── Listed entries
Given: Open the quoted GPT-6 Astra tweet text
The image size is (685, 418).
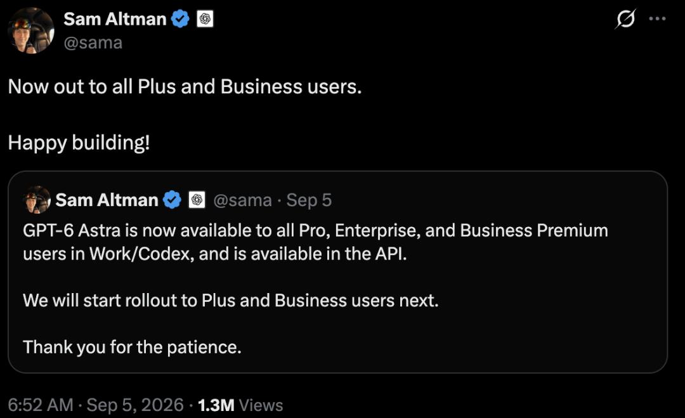Looking at the screenshot, I should 315,242.
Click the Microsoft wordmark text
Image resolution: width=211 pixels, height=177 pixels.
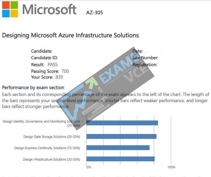pos(49,9)
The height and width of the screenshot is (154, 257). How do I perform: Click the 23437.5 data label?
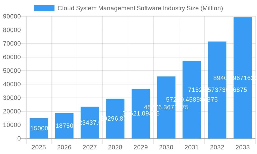[x=89, y=122]
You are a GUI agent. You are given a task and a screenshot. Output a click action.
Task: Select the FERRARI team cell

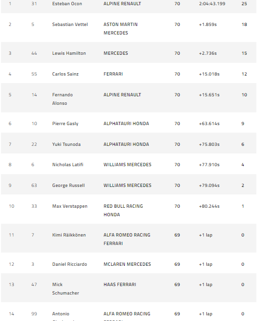113,74
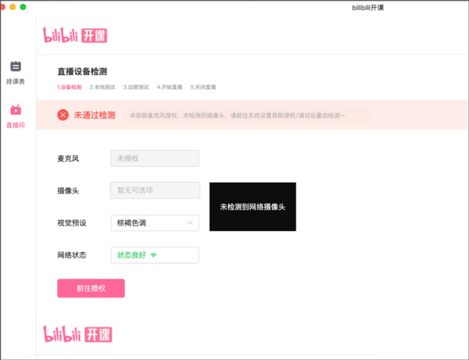This screenshot has width=469, height=360.
Task: Switch to the 2.本地测试 step
Action: (x=102, y=87)
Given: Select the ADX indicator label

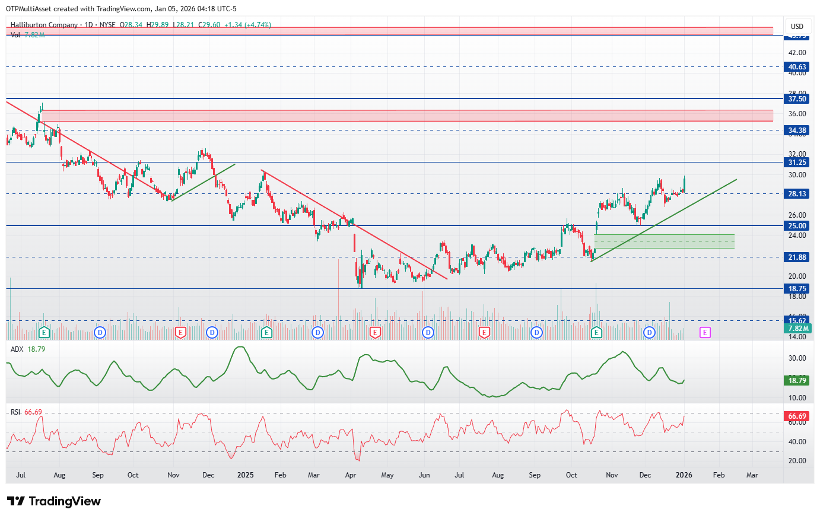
────
**Exercise requirements:**
Each line above where the word "text" occurs should be copied out.

**Solution to this task:**
Given: Open the quoted GPT-6 Astra tweet text
Click the Microsoft wordmark text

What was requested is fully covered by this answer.